Microplastics change the safe production ability of arsenic-stressed rice (Oryza sativa L.) by regulating the antioxidant capacity, arsenic absorption, and distribution in rice

Abstract

Microplastics (MPs) and arsenic (As) are pervasive pollutants in agricultural soils, drawing increasing attention due to their combined toxicity. While biodegradable plastics offer a potential alternative to conventional plastics, their interactions with As and subsequent effects on edible crops remain largely unexplored. Here, we investigated the combined effect of polyethylene (PE) and polylactic acid (PLA) microplastics with As on rice growth, As accumulation, and rhizosphere microbial communities in two rice genotypes. The results showed that As-PE exposure was more detrimental to rice growth than As alone, leading to biomass reductions of 21.1–39.8% in 2A roots, 32.6–54.6% in stems, and 21.9–32.7% in leaves. In contrast, PLA mitigated As-induced growth inhibition in 2119, increasing leaf biomass by 56.1–71.9% and stem biomass by 45.6–57.9%. The presence of MPs intensified As toxicity and induced oxidative stress, with the low-As-accumulating genotype exhibiting stronger detoxification mechanisms, including enhanced sequestration of As in the leaf cell wall and MPs facilitated As adsorption and desorption in the root zone, exacerbating As accumulation in the aerial part of rice, particularly during grain filling.
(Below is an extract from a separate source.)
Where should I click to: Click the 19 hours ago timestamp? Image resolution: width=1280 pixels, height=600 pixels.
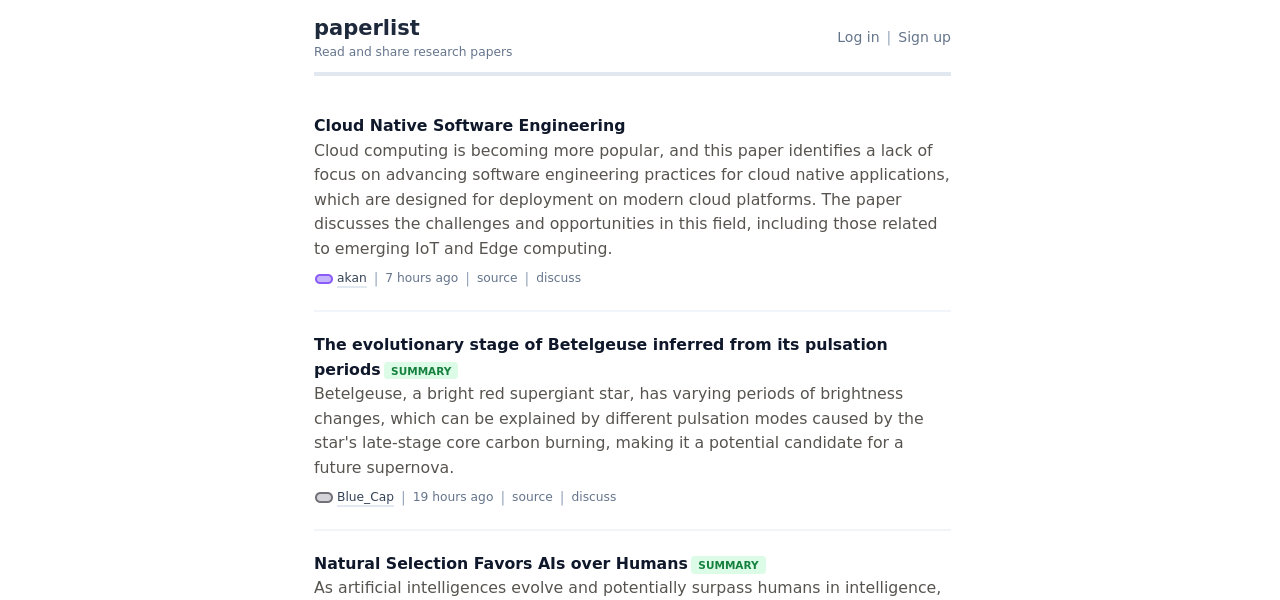coord(453,497)
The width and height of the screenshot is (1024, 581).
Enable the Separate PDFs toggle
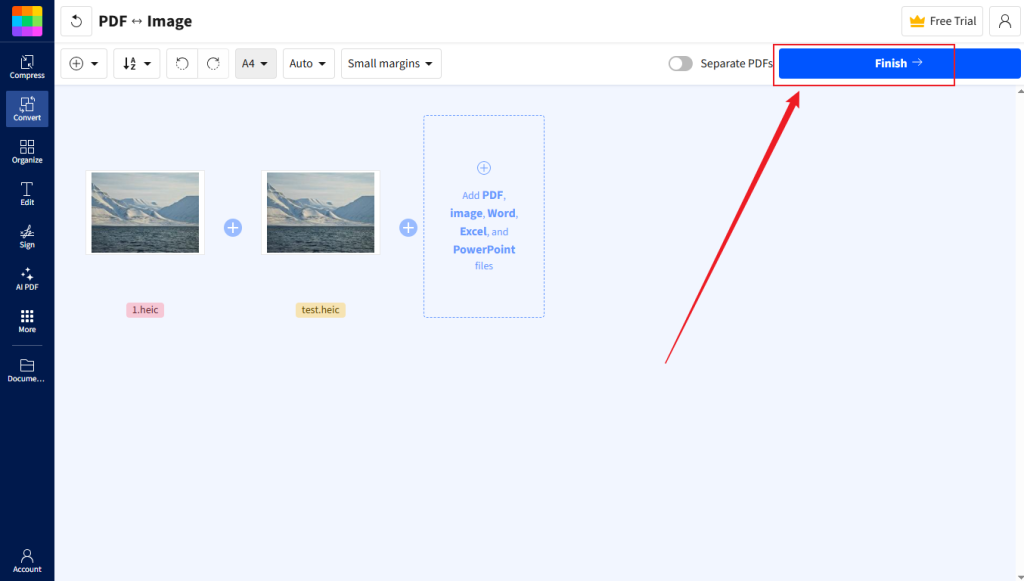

Different degradation characteristics of MPs altered microbial composition and function, impacting rhizosphere iron plaque formation and As availability in soil. PLA decreased the As content in 2A and 2119 roots by 6.1% and 24.0%, respectively, whereas PE increased by 10.6% and 12.9%. This study provides new insights into the comprehensive toxicity of As and MPs in the soil-plant system, highlighting their effects on As uptake and accumulation in rice.